All that is wanted is an exact copy of the lines below, starting at the one that contains "476x361 pixels. At" and running to the end.

--------------------

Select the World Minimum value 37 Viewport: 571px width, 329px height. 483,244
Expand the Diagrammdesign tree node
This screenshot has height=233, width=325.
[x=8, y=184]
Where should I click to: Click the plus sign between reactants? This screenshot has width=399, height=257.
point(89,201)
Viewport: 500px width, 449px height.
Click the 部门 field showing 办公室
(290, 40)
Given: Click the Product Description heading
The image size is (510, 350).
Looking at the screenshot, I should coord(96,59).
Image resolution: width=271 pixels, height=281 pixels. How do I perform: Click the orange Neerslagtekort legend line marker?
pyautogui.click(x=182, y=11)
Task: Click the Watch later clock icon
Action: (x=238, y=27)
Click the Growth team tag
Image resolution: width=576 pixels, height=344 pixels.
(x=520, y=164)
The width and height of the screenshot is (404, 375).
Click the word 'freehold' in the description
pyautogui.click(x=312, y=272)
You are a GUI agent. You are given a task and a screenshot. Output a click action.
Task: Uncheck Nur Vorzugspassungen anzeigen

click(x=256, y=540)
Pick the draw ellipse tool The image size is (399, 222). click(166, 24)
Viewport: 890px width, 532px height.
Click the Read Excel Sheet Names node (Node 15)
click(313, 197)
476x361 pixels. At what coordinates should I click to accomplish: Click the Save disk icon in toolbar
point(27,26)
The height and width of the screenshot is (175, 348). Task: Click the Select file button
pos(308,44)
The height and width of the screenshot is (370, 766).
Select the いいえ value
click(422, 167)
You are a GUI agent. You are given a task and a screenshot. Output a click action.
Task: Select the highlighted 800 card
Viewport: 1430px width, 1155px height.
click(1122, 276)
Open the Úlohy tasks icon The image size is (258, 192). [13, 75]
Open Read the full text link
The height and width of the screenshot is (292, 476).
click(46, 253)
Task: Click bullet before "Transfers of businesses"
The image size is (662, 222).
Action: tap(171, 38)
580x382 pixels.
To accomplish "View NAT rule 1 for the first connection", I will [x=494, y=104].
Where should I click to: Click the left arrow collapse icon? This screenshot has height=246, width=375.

--------------------

Reply to the task –
476x361 pixels. At what coordinates should I click to accomplish: Click the Save disk icon in toolbar
point(27,26)
The height and width of the screenshot is (175, 348). Task: Click the Select file button
pos(308,44)
The height and width of the screenshot is (370, 766).
Select the いいえ value
click(422, 167)
You are a GUI agent. You are given a task and a screenshot. Output a click action.
Task: Select the highlighted 800 card
Viewport: 1430px width, 1155px height.
click(1122, 276)
Open the Úlohy tasks icon The image size is (258, 192). [13, 75]
Open Read the full text link
The height and width of the screenshot is (292, 476).
click(46, 253)
Task: Click bullet before "Transfers of businesses"
The image size is (662, 222).
Action: tap(171, 38)
580x382 pixels.
To accomplish "View NAT rule 1 for the first connection", I will [x=494, y=104].
Where should I click to: Click the left arrow collapse icon? This screenshot has height=246, width=375.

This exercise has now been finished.